田中清玄と太宰治

田中清玄と太宰治が、弘前高校の先輩後輩の関係にあることは、よく知られている。田中清玄は、インタビューの中で太宰治のことを「地下運動時代に俺を怖がってついに会いにこなかった」と言っている。
ここでは、この二人にどれくらいの交流があったのかということよりも、それぞれがマルクス主義から離脱した理由について考察してみたい。
太宰治は、創作であるが、『人間失格』の中で、マルクス経済学を「しかし、自分には、それはわかり切っている事のように思われました」「一プラス一は二、というような、ほとんど初等の算術めいた理論の研究にふけっているのが滑稽に見えてたまらず」と言っている。
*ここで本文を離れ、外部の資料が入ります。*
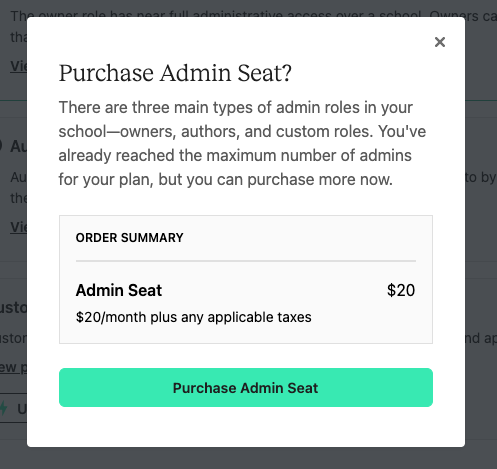Click the lightning bolt icon behind the dialog
The height and width of the screenshot is (469, 497).
tap(3, 408)
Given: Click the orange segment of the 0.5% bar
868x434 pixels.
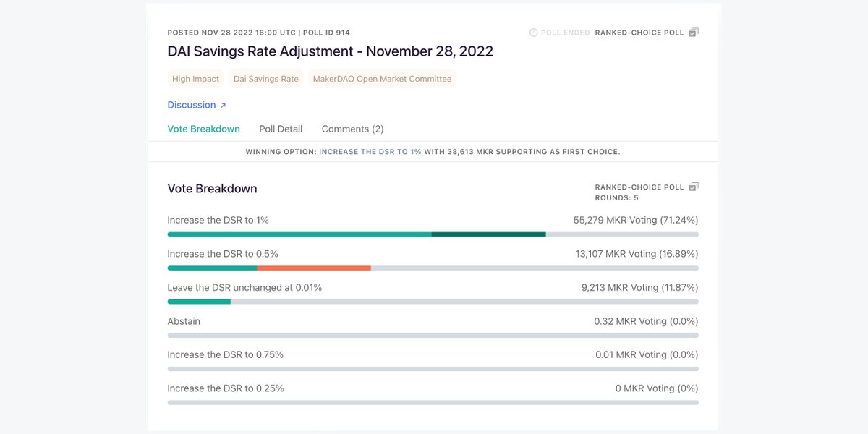Looking at the screenshot, I should pos(314,268).
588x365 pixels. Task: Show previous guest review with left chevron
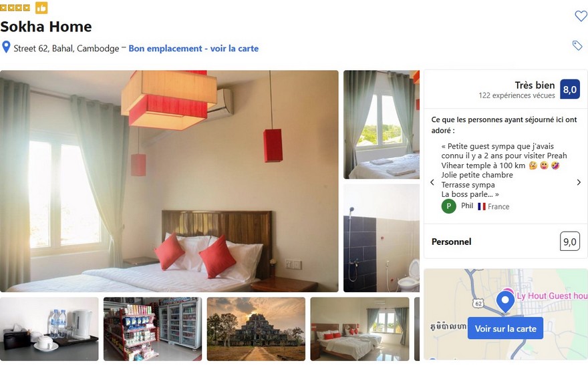tap(432, 182)
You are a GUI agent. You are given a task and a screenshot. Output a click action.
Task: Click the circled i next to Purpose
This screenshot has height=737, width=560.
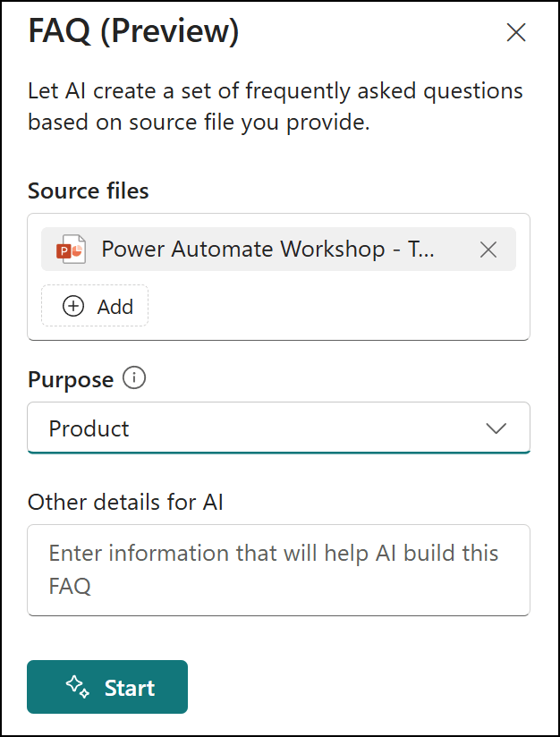coord(132,378)
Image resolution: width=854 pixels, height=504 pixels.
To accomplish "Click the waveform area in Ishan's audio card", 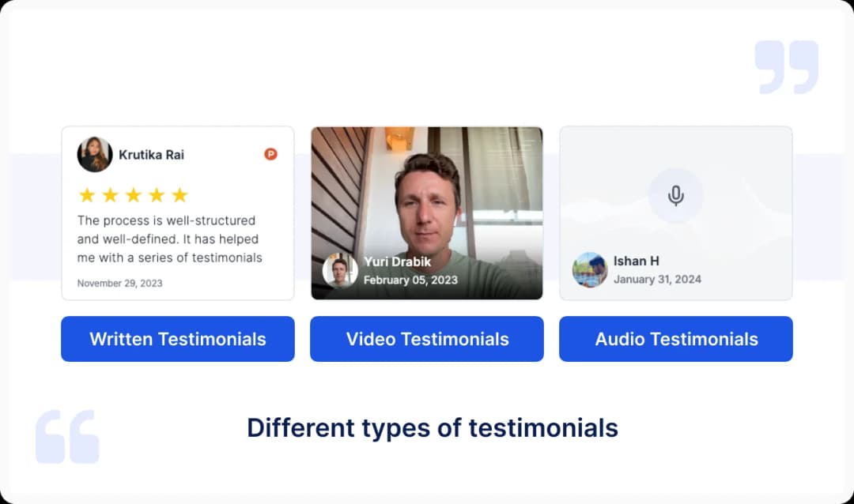I will point(743,213).
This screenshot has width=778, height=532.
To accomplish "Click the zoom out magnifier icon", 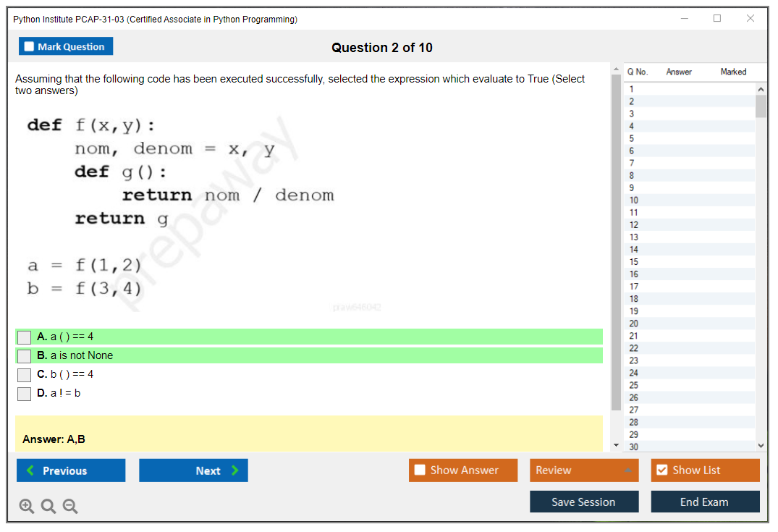I will point(70,507).
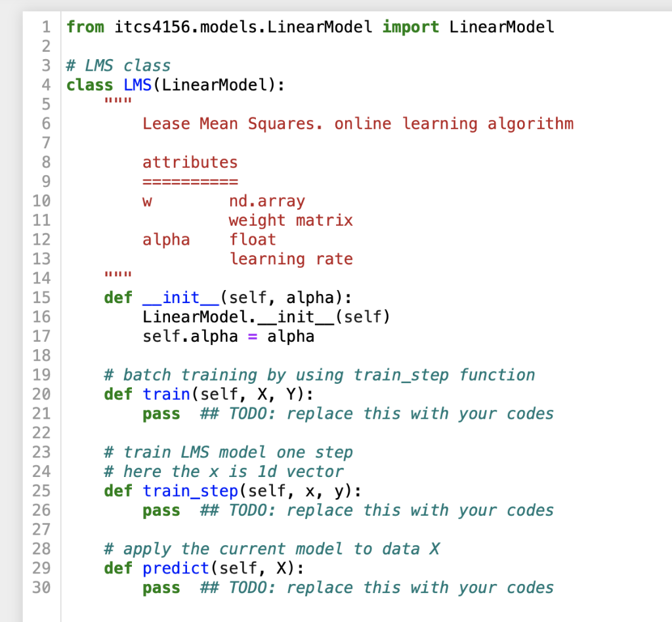This screenshot has width=672, height=622.
Task: Click the weight matrix attribute description
Action: (291, 220)
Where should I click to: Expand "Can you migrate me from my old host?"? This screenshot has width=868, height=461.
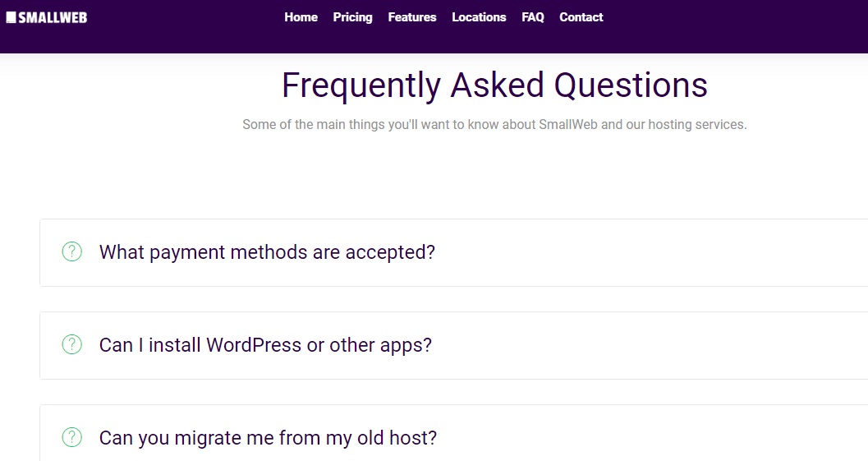[x=453, y=433]
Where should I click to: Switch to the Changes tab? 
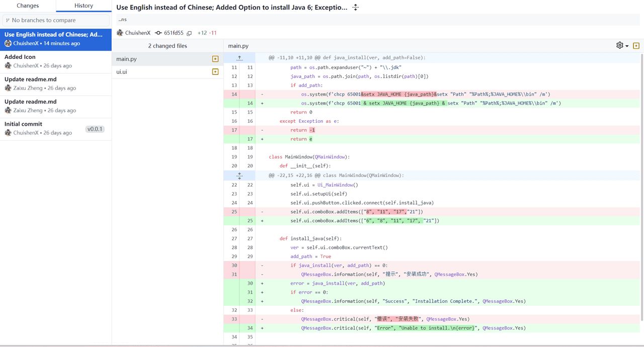point(28,6)

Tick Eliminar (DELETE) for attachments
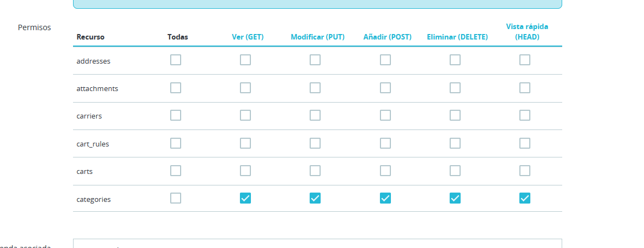click(455, 88)
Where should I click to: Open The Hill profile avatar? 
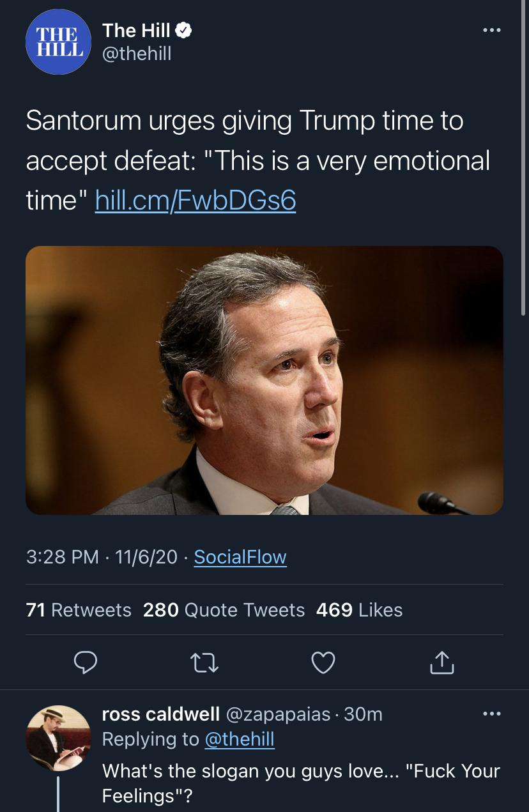coord(58,42)
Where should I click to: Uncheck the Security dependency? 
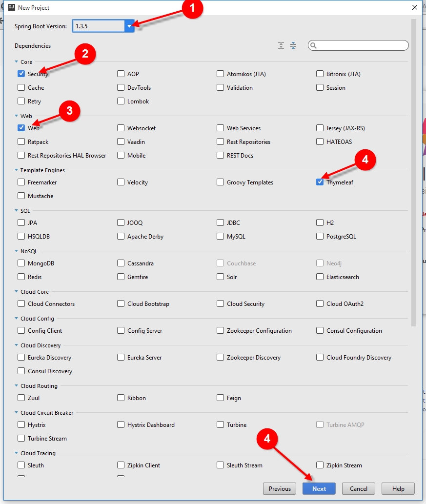point(20,74)
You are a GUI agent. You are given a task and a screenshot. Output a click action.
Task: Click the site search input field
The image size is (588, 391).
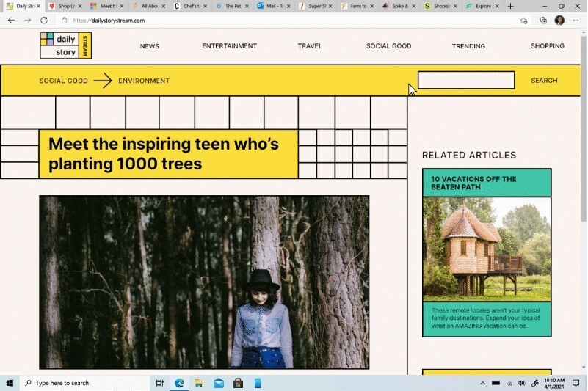coord(466,80)
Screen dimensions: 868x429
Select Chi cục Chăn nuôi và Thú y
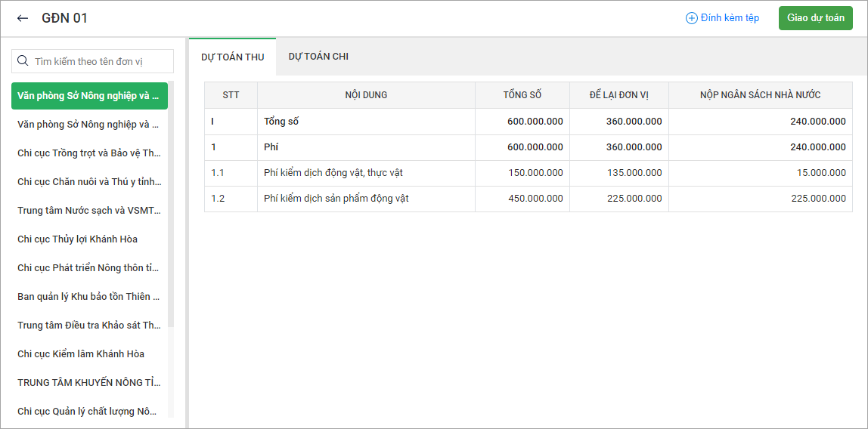pyautogui.click(x=88, y=182)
対する田中清玄は、先のインタビューで「マルクス主義が西洋合理主義の申し子であり、その西洋合理主義は一神論のキリスト教とギリシャ文明を母胎にした混合造形である」と言っている。
この解読を試みると、マルクス主義が依拠している弁証法が、ギリシャ哲学流のロゴスでありながら世界のメカニズムを記述する論理ではなくメシア的な言葉、つまりマルクス主義においては、マルクスが民衆を導く教祖だということではないだろうか。
そして、このことに気づいたことが田中清玄をマルクス主義から転向させたのだとすると、マルクス主義が理論的に間違っていることを確信したということであり、この点においては太宰治よりはるかに頭脳派である。